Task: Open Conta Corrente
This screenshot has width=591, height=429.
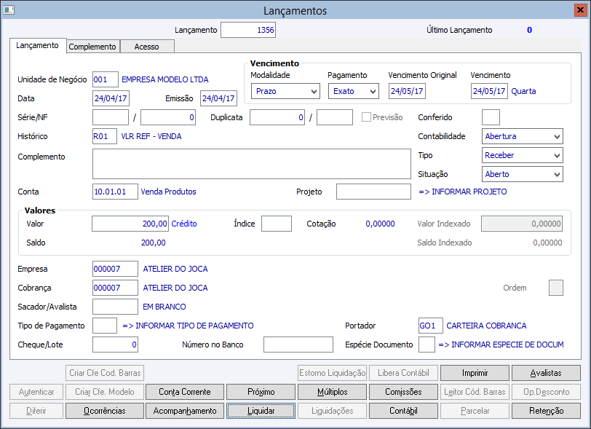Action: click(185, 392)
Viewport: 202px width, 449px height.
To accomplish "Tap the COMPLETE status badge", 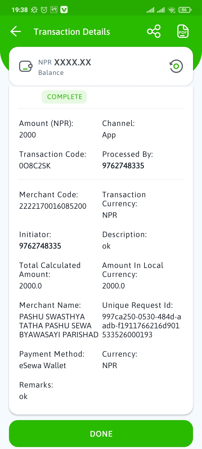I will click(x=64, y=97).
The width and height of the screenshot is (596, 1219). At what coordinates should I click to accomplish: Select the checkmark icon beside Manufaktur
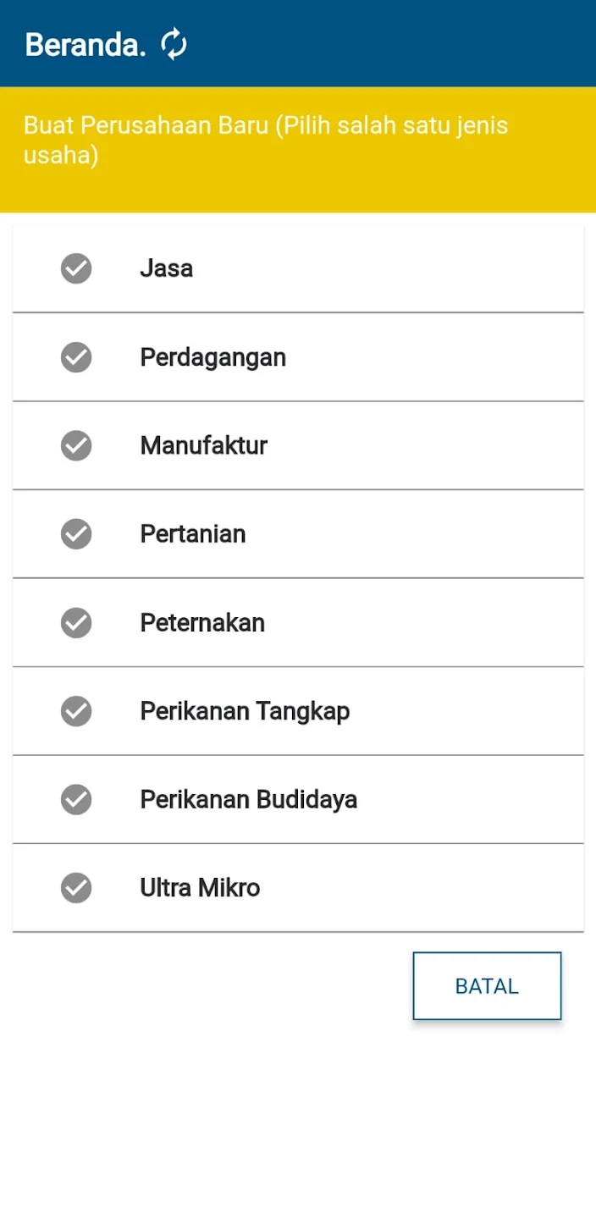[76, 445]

**What to work on:** The expected answer is the line with "The width and" followed by every remaining line of the listing, each restated exactly, with all pictures dropped.

**Solution to the exercise:**
The width and height of the screenshot is (596, 1219). At what coordinates should I click to accomplish: Select the checkmark icon beside Manufaktur
[76, 445]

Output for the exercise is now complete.